Please reproduce every one of the lines below verbatim, keeping their order.

[Lines of data]
[START]

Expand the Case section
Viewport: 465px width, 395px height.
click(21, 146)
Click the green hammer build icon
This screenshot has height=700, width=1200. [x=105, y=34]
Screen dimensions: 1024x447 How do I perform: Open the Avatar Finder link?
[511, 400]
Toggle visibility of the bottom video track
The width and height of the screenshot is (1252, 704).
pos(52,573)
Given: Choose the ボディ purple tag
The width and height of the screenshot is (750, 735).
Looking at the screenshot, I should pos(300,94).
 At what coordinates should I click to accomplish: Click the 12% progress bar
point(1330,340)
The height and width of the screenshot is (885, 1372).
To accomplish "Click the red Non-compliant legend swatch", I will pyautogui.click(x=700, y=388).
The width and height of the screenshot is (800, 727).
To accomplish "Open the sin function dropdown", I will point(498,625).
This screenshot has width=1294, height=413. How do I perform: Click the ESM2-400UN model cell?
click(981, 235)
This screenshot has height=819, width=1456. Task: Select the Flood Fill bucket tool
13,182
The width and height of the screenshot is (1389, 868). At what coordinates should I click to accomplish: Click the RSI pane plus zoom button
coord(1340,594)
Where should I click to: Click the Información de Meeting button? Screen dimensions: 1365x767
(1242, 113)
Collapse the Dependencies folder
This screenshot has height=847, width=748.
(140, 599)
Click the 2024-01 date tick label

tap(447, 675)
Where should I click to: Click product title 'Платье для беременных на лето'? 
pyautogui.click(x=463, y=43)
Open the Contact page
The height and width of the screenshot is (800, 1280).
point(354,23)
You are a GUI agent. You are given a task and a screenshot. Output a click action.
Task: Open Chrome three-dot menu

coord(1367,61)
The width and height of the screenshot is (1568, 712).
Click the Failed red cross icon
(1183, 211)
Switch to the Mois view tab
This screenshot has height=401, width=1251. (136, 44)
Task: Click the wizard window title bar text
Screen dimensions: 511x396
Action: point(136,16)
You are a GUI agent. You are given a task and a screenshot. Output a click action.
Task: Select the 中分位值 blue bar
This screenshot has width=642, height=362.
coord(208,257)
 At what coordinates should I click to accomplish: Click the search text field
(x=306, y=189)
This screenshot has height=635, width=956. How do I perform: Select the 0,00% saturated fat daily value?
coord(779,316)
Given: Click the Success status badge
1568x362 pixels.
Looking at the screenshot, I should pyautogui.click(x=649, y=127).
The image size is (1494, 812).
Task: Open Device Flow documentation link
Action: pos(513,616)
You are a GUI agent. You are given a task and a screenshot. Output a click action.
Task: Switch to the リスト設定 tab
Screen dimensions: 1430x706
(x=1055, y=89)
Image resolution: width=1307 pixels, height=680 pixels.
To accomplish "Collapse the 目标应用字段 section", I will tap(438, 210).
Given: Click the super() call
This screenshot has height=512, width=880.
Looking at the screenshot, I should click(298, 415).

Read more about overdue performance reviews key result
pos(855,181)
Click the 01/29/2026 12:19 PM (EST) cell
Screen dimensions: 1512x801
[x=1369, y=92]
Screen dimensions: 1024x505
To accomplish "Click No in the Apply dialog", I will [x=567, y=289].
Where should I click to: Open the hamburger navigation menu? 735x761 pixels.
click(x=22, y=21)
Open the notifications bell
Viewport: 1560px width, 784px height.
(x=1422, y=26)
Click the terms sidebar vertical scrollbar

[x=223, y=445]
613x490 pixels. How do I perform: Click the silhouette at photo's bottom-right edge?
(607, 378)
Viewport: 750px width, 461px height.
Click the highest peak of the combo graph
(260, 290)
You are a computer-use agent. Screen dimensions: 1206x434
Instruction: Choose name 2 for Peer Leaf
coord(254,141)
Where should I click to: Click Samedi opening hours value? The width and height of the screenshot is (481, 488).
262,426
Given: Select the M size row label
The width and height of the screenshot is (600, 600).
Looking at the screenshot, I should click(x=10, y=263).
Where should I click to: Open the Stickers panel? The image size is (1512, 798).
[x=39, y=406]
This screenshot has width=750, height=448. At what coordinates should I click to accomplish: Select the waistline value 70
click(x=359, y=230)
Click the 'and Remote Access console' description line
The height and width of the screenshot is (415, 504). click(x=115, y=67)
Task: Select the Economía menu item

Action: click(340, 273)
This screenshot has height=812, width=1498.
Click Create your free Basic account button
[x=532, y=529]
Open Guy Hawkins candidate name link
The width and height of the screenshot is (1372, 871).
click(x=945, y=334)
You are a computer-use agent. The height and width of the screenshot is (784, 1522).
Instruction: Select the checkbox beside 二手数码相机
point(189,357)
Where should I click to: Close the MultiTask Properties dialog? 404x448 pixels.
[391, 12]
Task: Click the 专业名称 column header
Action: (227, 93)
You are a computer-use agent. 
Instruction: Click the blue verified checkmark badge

[END]

#### [EXERCISE RESULT]
Expand the Case section
Viewport: 465px width, 395px height.
click(21, 146)
Click the green hammer build icon
This screenshot has height=700, width=1200. [x=105, y=34]
Screen dimensions: 1024x447 How do I perform: Open the Avatar Finder link?
[511, 400]
Toggle visibility of the bottom video track
The width and height of the screenshot is (1252, 704).
pos(52,573)
Given: Choose the ボディ purple tag
The width and height of the screenshot is (750, 735).
Looking at the screenshot, I should pos(300,94).
 At what coordinates should I click to accomplish: Click the 12% progress bar
point(1330,340)
The height and width of the screenshot is (885, 1372).
To accomplish "Click the red Non-compliant legend swatch", I will pyautogui.click(x=700, y=388).
The width and height of the screenshot is (800, 727).
To accomplish "Open the sin function dropdown", I will point(498,625).
This screenshot has width=1294, height=413. How do I perform: Click the ESM2-400UN model cell?
click(981, 235)
This screenshot has height=819, width=1456. Task: Select the Flood Fill bucket tool
13,182
The width and height of the screenshot is (1389, 868). At what coordinates should I click to accomplish: Click the RSI pane plus zoom button
coord(1340,594)
Where should I click to: Click the Información de Meeting button? Screen dimensions: 1365x767
(1242, 113)
Collapse the Dependencies folder
This screenshot has height=847, width=748.
(140, 599)
Click the 2024-01 date tick label

tap(447, 675)
Where should I click to: Click product title 'Платье для беременных на лето'? 
pyautogui.click(x=463, y=43)
Open the Contact page
The height and width of the screenshot is (800, 1280).
point(354,23)
You are a GUI agent. You are given a task and a screenshot. Output a click action.
Task: Open Chrome three-dot menu

coord(1367,61)
The width and height of the screenshot is (1568, 712).
Click the Failed red cross icon
(1183, 211)
Switch to the Mois view tab
This screenshot has height=401, width=1251. (136, 44)
Task: Click the wizard window title bar text
Screen dimensions: 511x396
Action: point(136,16)
You are a GUI agent. You are given a task and a screenshot. Output a click action.
Task: Select the 中分位值 blue bar
This screenshot has width=642, height=362.
coord(208,257)
 At what coordinates should I click to accomplish: Click the search text field
(x=306, y=189)
This screenshot has height=635, width=956. How do I perform: Select the 0,00% saturated fat daily value?
coord(779,316)
Given: Click the Success status badge
1568x362 pixels.
Looking at the screenshot, I should pyautogui.click(x=649, y=127).
The image size is (1494, 812).
Task: Open Device Flow documentation link
Action: pos(513,616)
You are a GUI agent. You are given a task and a screenshot. Output a click action.
Task: Switch to the リスト設定 tab
Screen dimensions: 1430x706
(x=1055, y=89)
Image resolution: width=1307 pixels, height=680 pixels.
To accomplish "Collapse the 目标应用字段 section", I will tap(438, 210).
Given: Click the super() call
This screenshot has height=512, width=880.
Looking at the screenshot, I should click(298, 415).

Read more about overdue performance reviews key result
pos(855,181)
Click the 01/29/2026 12:19 PM (EST) cell
Screen dimensions: 1512x801
[x=1369, y=92]
Screen dimensions: 1024x505
To accomplish "Click No in the Apply dialog", I will [x=567, y=289].
Where should I click to: Open the hamburger navigation menu? 735x761 pixels.
click(x=22, y=21)
Open the notifications bell
Viewport: 1560px width, 784px height.
(x=1422, y=26)
Click the terms sidebar vertical scrollbar

[x=223, y=445]
613x490 pixels. How do I perform: Click the silhouette at photo's bottom-right edge?
(607, 378)
Viewport: 750px width, 461px height.
Click the highest peak of the combo graph
(260, 290)
You are a computer-use agent. Screen dimensions: 1206x434
Instruction: Choose name 2 for Peer Leaf
coord(254,141)
Where should I click to: Click Samedi opening hours value? The width and height of the screenshot is (481, 488).
262,426
Given: Select the M size row label
The width and height of the screenshot is (600, 600).
Looking at the screenshot, I should click(x=10, y=263).
Where should I click to: Open the Stickers panel? The image size is (1512, 798).
[x=39, y=406]
This screenshot has width=750, height=448. At what coordinates should I click to accomplish: Select the waistline value 70
click(x=359, y=230)
Click the 'and Remote Access console' description line
The height and width of the screenshot is (415, 504). click(x=115, y=67)
Task: Select the Economía menu item

Action: click(340, 273)
This screenshot has height=812, width=1498.
Click Create your free Basic account button
[x=532, y=529]
Open Guy Hawkins candidate name link
The width and height of the screenshot is (1372, 871).
click(x=945, y=334)
You are a computer-use agent. The height and width of the screenshot is (784, 1522).
Instruction: Select the checkbox beside 二手数码相机
point(189,357)
Where should I click to: Close the MultiTask Properties dialog? 404x448 pixels.
[391, 12]
Task: Click the 专业名称 column header
Action: (227, 93)
You are a computer-use agent. 
Instruction: Click the blue verified checkmark badge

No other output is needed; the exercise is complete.